Evita... (no verla)



Es casi una temeridad hacer un gran musical 
sobre la vida de Eva Perón protagonizado por Madonna.


Pero detrás está Alan Parker, quien, algo más listo que el público, supo ver las evidentes similitudes de vida entre ambas personas y aprovechar la oportunidad.


Ambas, mujeres que triunfaron solo con lo puesto, superando el abuso de muchos, gozando del favor de otros, odiadas por gran parte de la población, amadas por el resto.
A Eva Perón se la calificó como "la Madonna de Argentina", por lo que el resto es silencio.


Esta gran historia musical se abre con la pantalla de cine como irónico espejo de la realidad: los espectadores, tan callados y ausentes mientras se proyecta el drama, lloran cuando se interrumpe y les anuncian la muerte de su gran Primera Dama.


Antonio Banderas, ese extraño desconocido de pueblo llano, parece decirnos con sus ojos lo que los demás no se atreven a expresar: están llorando por un drama tan recargado y melodramático como el que han visto en pantalla.

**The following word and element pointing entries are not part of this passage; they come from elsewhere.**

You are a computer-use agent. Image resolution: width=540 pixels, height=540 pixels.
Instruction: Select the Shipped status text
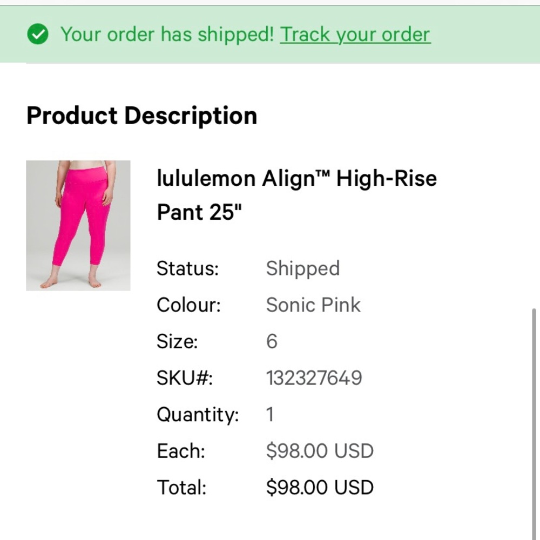(x=303, y=268)
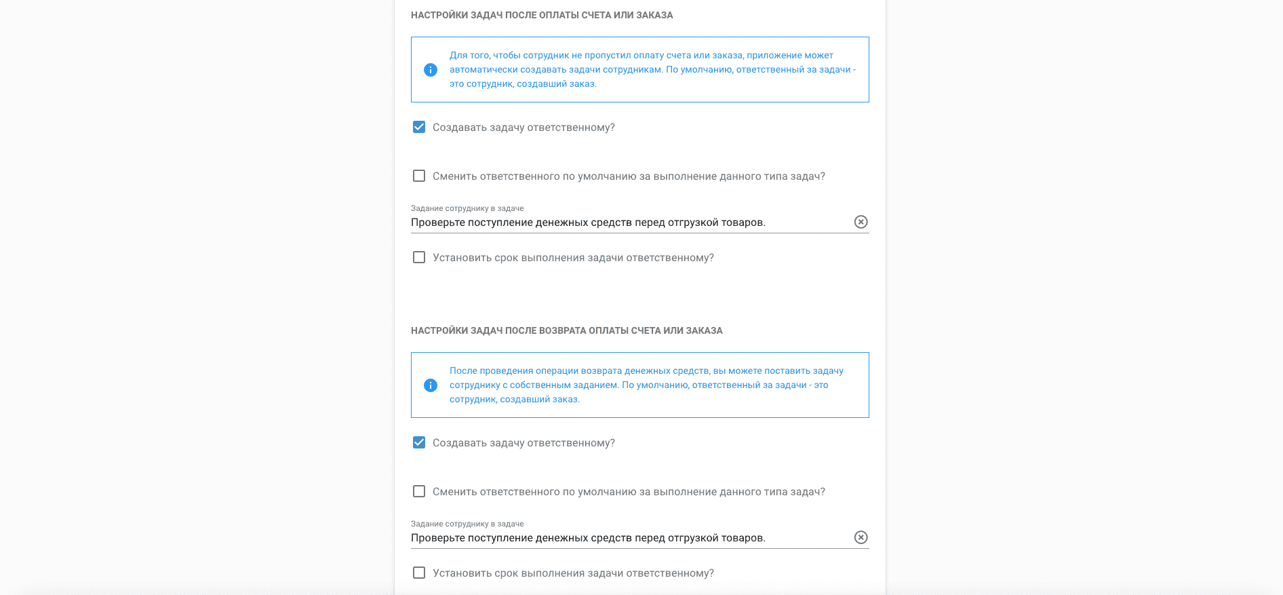The width and height of the screenshot is (1283, 595).
Task: Clear the task text in the refund section
Action: pos(861,537)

A partir del extraordinario libreto musical de Andrew Lloyd Weber, vemos pasar a Eva por todas las etapas de su juventud, desde el chispazo inicial de querer ser parte de la gran manzana bonaerense hasta su colección de amantes despechados.
Si bien no queda otra que sentir repulsa por una mujer manipuladora y agresiva, no es menos cierto que tan solo aprovechó su oportunidad: no quiso conformarse con nada ni nadie, y siempre buscó una razón en el futuro para seguir adelante, aunque la sonrisa le fallara, o le dejaran por enésima vez la maleta en el pasillo.



Alan Parker, que tiene la mano rota en esto del musical, evita encorsetar la historia: apenas hay bailes, pero en todo momento los movimientos de los personajes están cuidados al máximo para que nos dé sensación de que hay cierta coreografía que cuidar, y esto se traslada al montaje, ningún plano sobra ni está puesto al azar.


Los personajes no recitan cantando, muy al contrario, son parte activa de su historia. La historia de la construcción de un país, Argentina, castigado por intereses propios y ajenos, que siempre tuvo en el corazón de su gente su gran razón de existencia.
Eva es esa gente representada en la aristocracia, la prueba que de orígenes humildes se pueden lograr grandes cosas.


Nadie dijo que el camino estuviera libre de piedras o heridas: son incómodos los momentos de manipulación de su marido (otro grande Jonathan Pryce) o de arenga/engaño a las masas por una causa que es solo suya.




Desaprobando estas acciones, partícipe de ellas y a la vez observador, tenemos a ese extraordinario Antonio Banderas, oficiando como improbable conciencia de la historia, un galán que no duda señalarnos los pies de barro tras la diva.




Carismático como pocos, en un segundo se ha metido al público en el bolsillo, y nos hace estar tan atentos como él a todos los altos y bajos de la convulsa sociedad argentina.
Con estas dos personalidades tan opuestas se establece un diálogo sutil, ambos como vigilantes que saben ver más allá de las apariencias, de un país que se desmoronaba y que necesitaba un cambio urgente. Banderas desaprueba el modo del cambio, pero ve que es necesario, quizás solo esa gran estrella que es Eva podrá lograrlo. (Apunte: no por nada Banderas está listado como un ambiguo "Ché" en los créditos)
El baile final que comparten es pura maestría, un tango soñado en un espacio imaginario, donde bailan la voluntad del pueblo y la que el pueblo ha nombrado su voluntad. Al final, lo vemos: Eva Perón nunca estuvo ausente de malicia, pero sería injusto negar que su camino no fue fácil, buscando siempre la sonrisa del desfavorecido.


No hay respuesta definitiva de si Eva Perón fue santa o mártir.
Solo queda la sensación de que fue una mujer que tuvo que cargar con el destino de una nación cuando nadie quiso hacerlo, exponiéndose así a ser juzgada.
El público la abucheó o aplaudió por ello. Como haremos nosotros al final de la función.